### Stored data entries
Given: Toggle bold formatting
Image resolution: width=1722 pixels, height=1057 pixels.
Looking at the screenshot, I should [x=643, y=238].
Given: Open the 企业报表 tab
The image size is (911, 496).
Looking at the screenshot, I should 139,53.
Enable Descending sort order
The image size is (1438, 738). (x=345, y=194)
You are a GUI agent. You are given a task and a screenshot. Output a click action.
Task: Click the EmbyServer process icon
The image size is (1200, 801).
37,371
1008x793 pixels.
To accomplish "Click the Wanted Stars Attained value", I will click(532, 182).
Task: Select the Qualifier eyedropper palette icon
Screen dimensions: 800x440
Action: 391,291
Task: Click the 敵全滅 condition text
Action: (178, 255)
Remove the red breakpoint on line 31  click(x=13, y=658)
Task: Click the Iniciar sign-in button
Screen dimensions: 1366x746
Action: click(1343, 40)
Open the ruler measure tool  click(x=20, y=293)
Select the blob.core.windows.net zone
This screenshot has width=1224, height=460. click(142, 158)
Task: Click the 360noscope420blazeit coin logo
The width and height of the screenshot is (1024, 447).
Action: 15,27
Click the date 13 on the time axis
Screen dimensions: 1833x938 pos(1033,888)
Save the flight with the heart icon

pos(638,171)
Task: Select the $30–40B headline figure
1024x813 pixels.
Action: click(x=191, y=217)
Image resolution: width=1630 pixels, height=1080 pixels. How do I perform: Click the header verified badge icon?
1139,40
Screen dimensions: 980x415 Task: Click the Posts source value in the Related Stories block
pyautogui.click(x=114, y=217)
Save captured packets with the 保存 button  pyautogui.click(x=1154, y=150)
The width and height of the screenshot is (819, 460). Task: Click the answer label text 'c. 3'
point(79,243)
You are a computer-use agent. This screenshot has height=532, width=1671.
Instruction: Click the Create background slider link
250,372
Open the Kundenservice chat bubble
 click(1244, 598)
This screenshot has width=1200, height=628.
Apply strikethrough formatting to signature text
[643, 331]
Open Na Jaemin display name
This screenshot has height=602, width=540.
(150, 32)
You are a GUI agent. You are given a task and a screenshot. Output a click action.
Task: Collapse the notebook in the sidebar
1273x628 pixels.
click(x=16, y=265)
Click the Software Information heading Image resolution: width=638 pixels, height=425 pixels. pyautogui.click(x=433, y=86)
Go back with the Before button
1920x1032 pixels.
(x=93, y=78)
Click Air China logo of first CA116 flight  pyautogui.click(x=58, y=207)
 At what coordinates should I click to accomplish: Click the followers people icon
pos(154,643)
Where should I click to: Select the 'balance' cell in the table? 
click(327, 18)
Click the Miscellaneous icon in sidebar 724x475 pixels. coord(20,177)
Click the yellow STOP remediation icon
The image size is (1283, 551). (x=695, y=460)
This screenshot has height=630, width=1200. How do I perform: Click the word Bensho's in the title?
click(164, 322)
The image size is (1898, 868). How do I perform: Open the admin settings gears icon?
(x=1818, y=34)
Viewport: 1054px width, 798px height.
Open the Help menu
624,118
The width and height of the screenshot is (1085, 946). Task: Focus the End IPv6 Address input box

### TASK DETAILS
Only the lines from the one with "Where should I" to the end of the entries above belong in your answer. Retype them exactly.

### COMPLETED TASK
Where should I click to: Select the 'balance' cell in the table? 
click(327, 18)
Click the Miscellaneous icon in sidebar 724x475 pixels. coord(20,177)
Click the yellow STOP remediation icon
The image size is (1283, 551). (x=695, y=460)
This screenshot has height=630, width=1200. How do I perform: Click the word Bensho's in the title?
click(164, 322)
The image size is (1898, 868). How do I perform: Open the admin settings gears icon?
(x=1818, y=34)
Viewport: 1054px width, 798px height.
Open the Help menu
624,118
The width and height of the screenshot is (1085, 946). Task: Focus the End IPv6 Address input box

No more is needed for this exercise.